The NASD 10 NDX has had a very nice run from that Monday low of 17,500 to almost 20,000. It traded to 19,491 Thursday. Dow Industrials bounced further than NDX or SPX nearing the previous high at 41,250. And it only dropped .43% versus 1.68% for the NDX. Likewise, SPX was down .89%. Industrials and SPX are not as tech heavy as the NDX, so their decline was less.

The economy is not near as strong as the Democrats claim. July unemployment rose to 4.3.%. The unemployment rate has risen more than a half percent in the last year. Academic studies back to the 1950s reveal that this has always resulted in a recession. A recession is two lower quarters of Gross Domestic Product output.

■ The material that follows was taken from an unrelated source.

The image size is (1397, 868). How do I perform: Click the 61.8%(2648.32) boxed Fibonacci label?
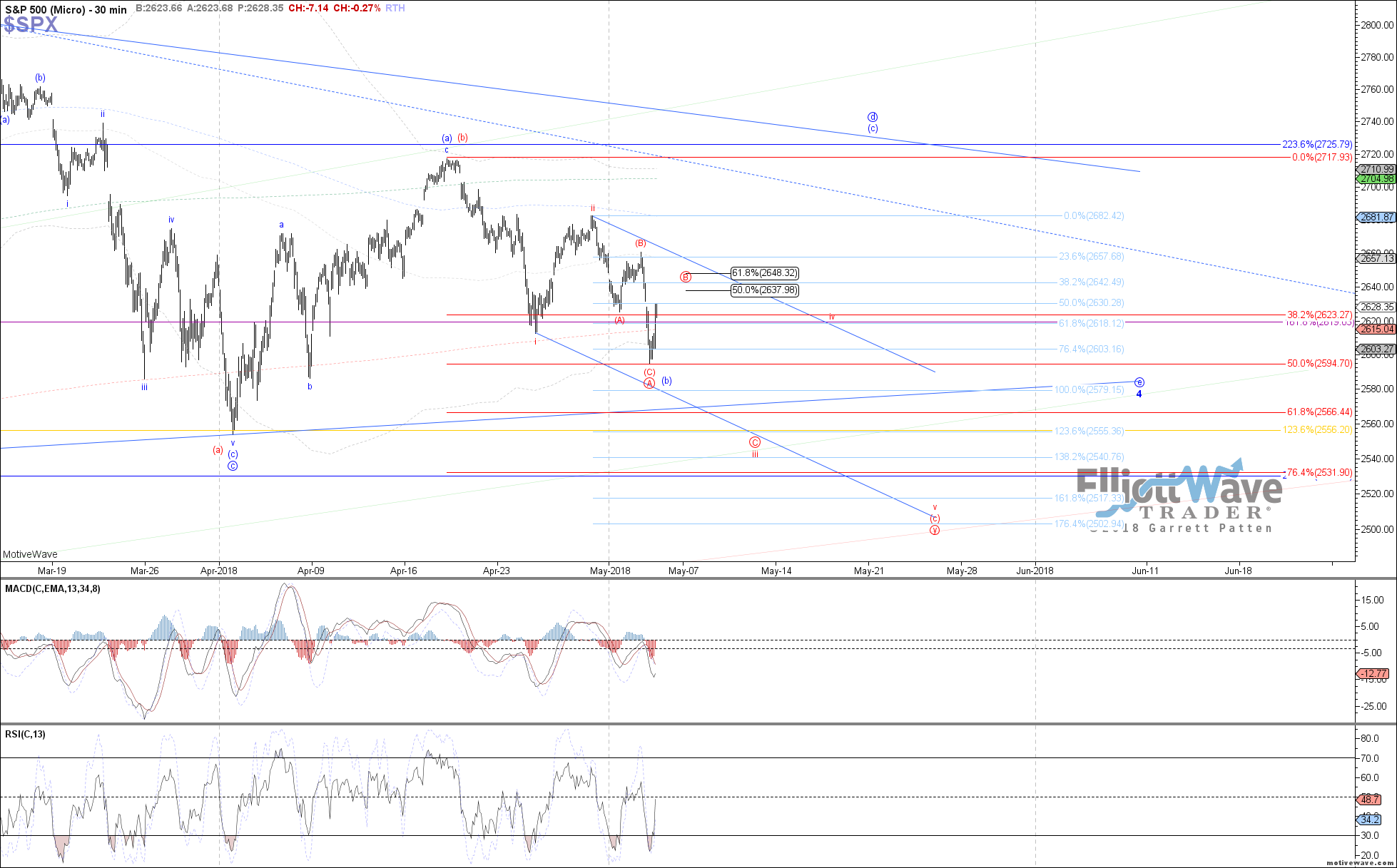pyautogui.click(x=765, y=273)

The yield curve remains inverted. The three-month T Bill is 5% while the ten-year note is 3.8%. This has been the case for the last two years. This is another indicator which has in the past always led to a recession.

Caution is warranted. Stocks are at or near all-time highs. The unemployment stats and interest rates are flashing warning signs. In this election year, the Labor Department now admits the U.S. added 8148,000 fewer jobs than reported earlier this year. That is monkeying with statistics at a high level and casts doubt on most anything the government reports into the election. Five percent guaranteed Treasury Bills are attractive.